Google's Trojan Horse: Planting an AI Ecosystem Inside Apple's Walled Garden
Google releasing two AI-powered apps on the iOS App Store is not merely a product launch -- it is a strategic land grab inside Apple's ecosystem. While Apple and Google signed a deal in January 2026 for Gemini to power Apple Intelligence features, Google is simultaneously building a parallel AI stack that runs entirely outside Apple's control. AI Edge Gallery lets iPhone users download and interact with open-source Gemma models directly, bypassing Apple's own on-device intelligence layer entirely. This is Google establishing developer and user mindshare for its AI models on a competitor's hardware.

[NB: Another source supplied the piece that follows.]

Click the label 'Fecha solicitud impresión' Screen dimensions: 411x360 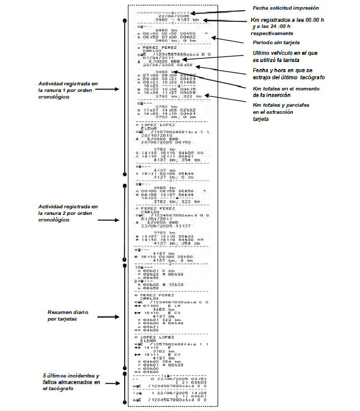[x=286, y=9]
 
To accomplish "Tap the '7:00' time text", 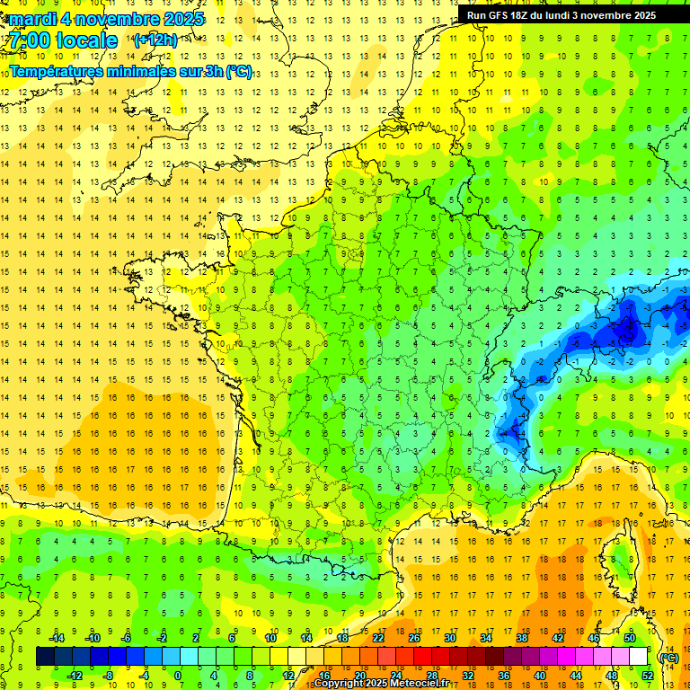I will coord(29,41).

The move is especially significant because it arrives with zero marketing fanfare. There was no keynote, no press release, no blog post for Eloquent specifically. Google appears to be testing whether a genuinely superior free product can achieve organic adoption on iOS. If Eloquent gains traction as the default dictation tool for iPhone power users, Google will have inserted its AI models into millions of Apple devices -- creating a distribution channel for Gemma that Apple cannot easily shut down without appearing anti-competitive. The quiet launch also sidesteps the kind of scrutiny that a splashy announcement would invite from regulators already watching Big Tech AI moves closely.